Brief
Nothing but an exact copy of the data should be given.

Given records
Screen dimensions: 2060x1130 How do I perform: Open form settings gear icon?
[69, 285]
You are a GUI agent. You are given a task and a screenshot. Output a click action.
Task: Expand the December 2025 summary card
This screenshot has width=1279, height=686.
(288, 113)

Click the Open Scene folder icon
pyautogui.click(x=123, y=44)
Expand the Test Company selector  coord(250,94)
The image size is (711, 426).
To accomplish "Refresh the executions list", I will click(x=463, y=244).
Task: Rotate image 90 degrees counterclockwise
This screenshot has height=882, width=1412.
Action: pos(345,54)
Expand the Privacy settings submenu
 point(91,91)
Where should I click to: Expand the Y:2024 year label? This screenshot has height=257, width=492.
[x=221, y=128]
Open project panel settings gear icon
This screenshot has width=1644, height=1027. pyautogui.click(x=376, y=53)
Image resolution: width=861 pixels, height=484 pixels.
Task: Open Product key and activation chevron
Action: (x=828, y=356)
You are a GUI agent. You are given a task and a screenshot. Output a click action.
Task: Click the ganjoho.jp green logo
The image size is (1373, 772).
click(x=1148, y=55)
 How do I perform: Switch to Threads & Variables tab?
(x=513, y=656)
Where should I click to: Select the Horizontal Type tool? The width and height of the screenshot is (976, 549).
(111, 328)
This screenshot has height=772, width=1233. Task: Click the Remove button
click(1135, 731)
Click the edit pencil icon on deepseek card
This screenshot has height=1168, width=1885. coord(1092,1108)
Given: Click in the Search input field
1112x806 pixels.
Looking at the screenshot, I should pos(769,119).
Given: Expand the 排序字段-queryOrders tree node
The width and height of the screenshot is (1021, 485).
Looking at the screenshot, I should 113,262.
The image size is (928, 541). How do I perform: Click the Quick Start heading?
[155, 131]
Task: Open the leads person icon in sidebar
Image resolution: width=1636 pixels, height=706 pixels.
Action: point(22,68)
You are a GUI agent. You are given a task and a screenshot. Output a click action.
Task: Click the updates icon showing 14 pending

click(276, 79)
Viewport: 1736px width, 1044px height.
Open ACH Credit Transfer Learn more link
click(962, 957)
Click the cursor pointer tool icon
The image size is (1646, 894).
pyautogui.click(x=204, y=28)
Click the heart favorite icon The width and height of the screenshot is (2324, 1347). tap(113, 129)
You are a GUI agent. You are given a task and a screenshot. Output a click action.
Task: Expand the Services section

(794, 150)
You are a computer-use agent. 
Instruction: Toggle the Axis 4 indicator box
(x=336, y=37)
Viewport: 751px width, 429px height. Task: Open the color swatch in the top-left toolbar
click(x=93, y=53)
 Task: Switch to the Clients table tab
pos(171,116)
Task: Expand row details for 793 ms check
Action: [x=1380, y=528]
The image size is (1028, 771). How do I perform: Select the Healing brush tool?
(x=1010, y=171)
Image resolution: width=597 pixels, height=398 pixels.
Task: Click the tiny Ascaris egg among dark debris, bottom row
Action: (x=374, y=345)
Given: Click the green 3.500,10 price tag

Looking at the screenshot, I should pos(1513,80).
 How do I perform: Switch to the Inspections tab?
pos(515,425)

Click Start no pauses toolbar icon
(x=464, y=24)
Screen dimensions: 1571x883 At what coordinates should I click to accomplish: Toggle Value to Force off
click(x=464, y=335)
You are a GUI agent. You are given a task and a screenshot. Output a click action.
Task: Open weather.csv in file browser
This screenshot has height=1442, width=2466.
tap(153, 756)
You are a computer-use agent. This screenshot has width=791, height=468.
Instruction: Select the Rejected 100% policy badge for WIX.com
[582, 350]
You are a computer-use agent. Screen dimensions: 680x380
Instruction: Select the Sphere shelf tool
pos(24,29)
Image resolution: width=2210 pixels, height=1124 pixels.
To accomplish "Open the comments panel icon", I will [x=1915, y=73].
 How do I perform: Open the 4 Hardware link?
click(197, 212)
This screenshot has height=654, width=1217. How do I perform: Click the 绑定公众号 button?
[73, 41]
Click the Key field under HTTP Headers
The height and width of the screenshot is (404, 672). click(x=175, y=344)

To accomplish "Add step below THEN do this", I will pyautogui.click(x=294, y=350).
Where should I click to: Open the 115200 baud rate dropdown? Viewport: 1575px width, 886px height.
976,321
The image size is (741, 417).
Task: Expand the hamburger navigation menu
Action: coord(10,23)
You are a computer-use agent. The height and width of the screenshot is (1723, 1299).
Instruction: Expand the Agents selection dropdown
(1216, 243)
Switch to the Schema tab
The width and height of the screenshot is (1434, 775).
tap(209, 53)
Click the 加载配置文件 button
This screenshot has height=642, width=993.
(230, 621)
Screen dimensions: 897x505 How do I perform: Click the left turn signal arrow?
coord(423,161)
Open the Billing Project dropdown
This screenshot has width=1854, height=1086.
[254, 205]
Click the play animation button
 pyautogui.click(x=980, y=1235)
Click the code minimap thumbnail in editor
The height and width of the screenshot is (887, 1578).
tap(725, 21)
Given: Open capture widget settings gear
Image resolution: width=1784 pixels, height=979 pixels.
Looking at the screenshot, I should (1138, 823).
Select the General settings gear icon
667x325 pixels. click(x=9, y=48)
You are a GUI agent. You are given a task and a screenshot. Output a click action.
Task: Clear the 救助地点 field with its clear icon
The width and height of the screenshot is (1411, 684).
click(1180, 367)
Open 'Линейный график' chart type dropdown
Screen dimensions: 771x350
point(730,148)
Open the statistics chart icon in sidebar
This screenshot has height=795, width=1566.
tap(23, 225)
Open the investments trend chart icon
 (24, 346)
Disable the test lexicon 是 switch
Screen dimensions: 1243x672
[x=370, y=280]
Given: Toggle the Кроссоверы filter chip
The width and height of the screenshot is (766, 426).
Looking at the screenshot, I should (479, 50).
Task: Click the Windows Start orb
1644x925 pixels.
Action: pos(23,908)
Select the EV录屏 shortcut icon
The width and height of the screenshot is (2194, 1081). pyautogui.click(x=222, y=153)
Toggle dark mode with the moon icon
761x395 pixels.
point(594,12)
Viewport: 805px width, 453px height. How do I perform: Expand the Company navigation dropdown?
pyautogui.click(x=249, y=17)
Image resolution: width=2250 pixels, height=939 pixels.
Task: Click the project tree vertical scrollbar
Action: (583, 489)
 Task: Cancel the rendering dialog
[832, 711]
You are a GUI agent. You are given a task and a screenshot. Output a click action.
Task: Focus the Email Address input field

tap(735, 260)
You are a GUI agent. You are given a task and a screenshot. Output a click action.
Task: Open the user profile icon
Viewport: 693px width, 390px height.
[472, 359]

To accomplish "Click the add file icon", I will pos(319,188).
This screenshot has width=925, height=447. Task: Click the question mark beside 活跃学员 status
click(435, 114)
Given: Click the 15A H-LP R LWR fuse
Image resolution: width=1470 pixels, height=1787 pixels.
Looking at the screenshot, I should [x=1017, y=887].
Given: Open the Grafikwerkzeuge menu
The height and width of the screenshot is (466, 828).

Response area
Screen dimensions: 2060x1130 How do I perform: Open form settings gear icon?
[69, 285]
You are a GUI agent. You are given a task and a screenshot. Output a click action.
Task: Expand the December 2025 summary card
This screenshot has width=1279, height=686.
(288, 113)

Click the Open Scene folder icon
pyautogui.click(x=123, y=44)
Expand the Test Company selector  coord(250,94)
The image size is (711, 426).
To accomplish "Refresh the executions list", I will click(x=463, y=244).
Task: Rotate image 90 degrees counterclockwise
This screenshot has height=882, width=1412.
Action: pos(345,54)
Expand the Privacy settings submenu
 point(91,91)
Where should I click to: Expand the Y:2024 year label? This screenshot has height=257, width=492.
[x=221, y=128]
Open project panel settings gear icon
This screenshot has width=1644, height=1027. pyautogui.click(x=376, y=53)
Image resolution: width=861 pixels, height=484 pixels.
Task: Open Product key and activation chevron
Action: (x=828, y=356)
You are a GUI agent. You are given a task and a screenshot. Output a click action.
Task: Click the ganjoho.jp green logo
The image size is (1373, 772).
click(x=1148, y=55)
 How do I perform: Switch to Threads & Variables tab?
(x=513, y=656)
Where should I click to: Select the Horizontal Type tool? The width and height of the screenshot is (976, 549).
(111, 328)
This screenshot has height=772, width=1233. Task: Click the Remove button
click(1135, 731)
Click the edit pencil icon on deepseek card
This screenshot has height=1168, width=1885. coord(1092,1108)
Given: Click in the Search input field
1112x806 pixels.
Looking at the screenshot, I should pos(769,119).
Given: Expand the 排序字段-queryOrders tree node
The width and height of the screenshot is (1021, 485).
Looking at the screenshot, I should 113,262.
The image size is (928, 541). How do I perform: Click the Quick Start heading?
[155, 131]
Task: Open the leads person icon in sidebar
Image resolution: width=1636 pixels, height=706 pixels.
Action: point(22,68)
You are a GUI agent. You are given a task and a screenshot. Output a click action.
Task: Click the updates icon showing 14 pending

click(276, 79)
Viewport: 1736px width, 1044px height.
Open ACH Credit Transfer Learn more link
click(962, 957)
Click the cursor pointer tool icon
The image size is (1646, 894).
pyautogui.click(x=204, y=28)
Click the heart favorite icon The width and height of the screenshot is (2324, 1347). tap(113, 129)
You are a GUI agent. You are given a task and a screenshot. Output a click action.
Task: Expand the Services section

(794, 150)
You are a computer-use agent. 
Instruction: Toggle the Axis 4 indicator box
(x=336, y=37)
Viewport: 751px width, 429px height. Task: Open the color swatch in the top-left toolbar
click(x=93, y=53)
 Task: Switch to the Clients table tab
pos(171,116)
Task: Expand row details for 793 ms check
Action: [x=1380, y=528]
The image size is (1028, 771). How do I perform: Select the Healing brush tool?
(x=1010, y=171)
Image resolution: width=597 pixels, height=398 pixels.
Task: Click the tiny Ascaris egg among dark debris, bottom row
Action: (x=374, y=345)
Given: Click the green 3.500,10 price tag

Looking at the screenshot, I should pos(1513,80).
 How do I perform: Switch to the Inspections tab?
pos(515,425)

Click Start no pauses toolbar icon
(x=464, y=24)
Screen dimensions: 1571x883 At what coordinates should I click to accomplish: Toggle Value to Force off
click(x=464, y=335)
You are a GUI agent. You are given a task and a screenshot. Output a click action.
Task: Open weather.csv in file browser
This screenshot has height=1442, width=2466.
tap(153, 756)
You are a computer-use agent. This screenshot has width=791, height=468.
Instruction: Select the Rejected 100% policy badge for WIX.com
[582, 350]
You are a computer-use agent. Screen dimensions: 680x380
Instruction: Select the Sphere shelf tool
pos(24,29)
Image resolution: width=2210 pixels, height=1124 pixels.
To accomplish "Open the comments panel icon", I will [x=1915, y=73].
 How do I perform: Open the 4 Hardware link?
click(197, 212)
This screenshot has height=654, width=1217. How do I perform: Click the 绑定公众号 button?
[73, 41]
Click the Key field under HTTP Headers
The height and width of the screenshot is (404, 672). click(x=175, y=344)

To accomplish "Add step below THEN do this", I will pyautogui.click(x=294, y=350).
Where should I click to: Open the 115200 baud rate dropdown? Viewport: 1575px width, 886px height.
976,321
The image size is (741, 417).
Task: Expand the hamburger navigation menu
Action: coord(10,23)
You are a computer-use agent. The height and width of the screenshot is (1723, 1299).
Instruction: Expand the Agents selection dropdown
(1216, 243)
Switch to the Schema tab
The width and height of the screenshot is (1434, 775).
tap(209, 53)
Click the 加载配置文件 button
This screenshot has height=642, width=993.
(230, 621)
Screen dimensions: 897x505 How do I perform: Click the left turn signal arrow?
coord(423,161)
Open the Billing Project dropdown
This screenshot has width=1854, height=1086.
[254, 205]
Click the play animation button
 pyautogui.click(x=980, y=1235)
Click the code minimap thumbnail in editor
The height and width of the screenshot is (887, 1578).
tap(725, 21)
Given: Open capture widget settings gear
Image resolution: width=1784 pixels, height=979 pixels.
Looking at the screenshot, I should (1138, 823).
Select the General settings gear icon
667x325 pixels. click(x=9, y=48)
You are a GUI agent. You are given a task and a screenshot. Output a click action.
Task: Clear the 救助地点 field with its clear icon
The width and height of the screenshot is (1411, 684).
click(1180, 367)
Open 'Линейный график' chart type dropdown
Screen dimensions: 771x350
point(730,148)
Open the statistics chart icon in sidebar
This screenshot has height=795, width=1566.
tap(23, 225)
Open the investments trend chart icon
 (24, 346)
Disable the test lexicon 是 switch
Screen dimensions: 1243x672
[x=370, y=280]
Given: Toggle the Кроссоверы filter chip
The width and height of the screenshot is (766, 426).
Looking at the screenshot, I should (479, 50).
Task: Click the Windows Start orb
1644x925 pixels.
Action: pos(23,908)
Select the EV录屏 shortcut icon
The width and height of the screenshot is (2194, 1081). pyautogui.click(x=222, y=153)
Toggle dark mode with the moon icon
761x395 pixels.
point(594,12)
Viewport: 805px width, 453px height. How do I perform: Expand the Company navigation dropdown?
pyautogui.click(x=249, y=17)
Image resolution: width=2250 pixels, height=939 pixels.
Task: Click the project tree vertical scrollbar
Action: (583, 489)
 Task: Cancel the rendering dialog
[832, 711]
You are a GUI agent. You are given a task and a screenshot. Output a click action.
Task: Focus the Email Address input field

tap(735, 260)
You are a GUI agent. You are given a task and a screenshot. Output a click action.
Task: Open the user profile icon
Viewport: 693px width, 390px height.
[472, 359]

To accomplish "Click the add file icon", I will pos(319,188).
This screenshot has width=925, height=447. Task: Click the question mark beside 活跃学员 status
click(435, 114)
Given: Click the 15A H-LP R LWR fuse
Image resolution: width=1470 pixels, height=1787 pixels.
Looking at the screenshot, I should [x=1017, y=887].
Given: Open the Grafikwerkzeuge menu
The height and width of the screenshot is (466, 828).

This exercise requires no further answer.